Wednesday, 8 July 2009

Butterfly - Catrin Morgan and Rachel Pedder-Smith

My newest curatorial endeavor is now available for a view if you find yourself in Fulham (again, woe betide - I apologise for the location of the gallery but beggars can't be choosers, can they?). There will be a full-blown website to accompany my new painting show in September (and document all the past exhibitions) - until then the blogosphere will have to suffice.

Here is a couple of photos courtesy of my tight designer Francisco Laranjo, his glorious ouvré and accompanying design criticism can be found here. Additionally, here is the 'introductory text' for the exhibition I wrote for the A4 FOH handout a month or so ago and the two artist's statements.


What we have come to understand as botanical illustration, and additionally collections of texts or objects that illustrate a specific literary or scientific theme, can be found rooted in the medieval Latin ‘florilegium’ (singular) or ‘florilegia’ (plural). This translates to modern English as ‘a gathering of flowers’. While the term was originally used to describe the way specific passages of scholarly and classical texts were selected and compiled to illustrate a specific theme, after the medieval period the word was used to refer to any collection or compilation of objects, in both scientific and literary contexts.

This exhibition brings the history of florilegia into the context of the art gallery, presenting two contemporary florilegium: on the one hand, a collection of watercolour illustrations of insect specimens (a form of botanic study rooted in art practice), and on the other hand, a collection of deconstructed texts with their pages meticulously cut into and fanned-out like the wings of a butterfly. This exhibition seeks to update the definition of florilegia, asking the visitor to consider the idea of collecting, or collections, both as scientific pursuits necessary for the accurate documentation of our natural world, and as a form of contemporary art practice that intends to give a sense of visual beauty to the inexpressive rigour and systematisation normally associated with purely scientific study. This exhibition both respects and questions botanical science, but above all adds something arguably necessary to it; something it might otherwise lack - a sense of consideration, elegance and craft through artistry.

Presentation and Further Information:

The placement of the artworks reflects the flight of a group of butterflies. The objects climb the gallery walls, fluttering around before settling on an available surface. The two artists’ works are mixed; blended to avoid the formality of hanging in set and separated groups. Additionally, the title of the exhibition, displayed on the wall in vinyl lettering, suggests the form and shape of a butterfly’s wings. In this respect, an element of the design process, normally restricted to the catalogue, is incorporated directly into the display of the artworks.

Many of the insects in Rachel Pedder-Smith’s paintings can be found in the gardens of Fulham Palace. Her work in this exhibition features both original watercolour works and photographic reproductions.

We wish to give special thanks to Daunt Bookshop for supplying the books.

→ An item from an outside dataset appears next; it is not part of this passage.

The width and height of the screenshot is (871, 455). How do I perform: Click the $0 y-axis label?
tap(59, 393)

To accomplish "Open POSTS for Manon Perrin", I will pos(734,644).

Artist's Statement/Catrin Morgan

“I set myself problems and then create sets of rules determining the means by which I am allowed to solve them. In the case of the Butterfly Library, the problem was that I wanted to find a way of illustrating the shared moment that three particular works of fiction (The Satanic Verses, One Hundred Years of Solitude, and Everything is Illuminated) entered when they all used the word butterfly. I had the idea that the word could act as a doorway between the texts. I thought of the problem in 2005, but didn't begin to come up with a solution until two years later whilst studying at the RCA. After I had decided that the solution would definitely involve pins, other rules began to emerge. I now have a framework of rules inside which the work is growing. Although I do use rules and systems to help me create work, I'm not dogmatic; sometimes rules must be broken or amended and in fact extending the project for this exhibition has led to the creation of new rules necessary to allow the project to continue.”

Artist's Statement/Rachel Pedder-Smith

“My painting is as representative as possible. I use watercolour paints and very small brushes. For the butterfly paintings I looked at the surface through a magnifying glass in order to try and capture the full structure of the wings. Most of my paintings are produced at exactly life size and I measure as many dimensions of the object as possible. Before I start painting I produce a faint line drawing as a guide. I don’t produce any preparation studies. I use a style called ‘dry brush technique’, where not much water is mixed with the paint.”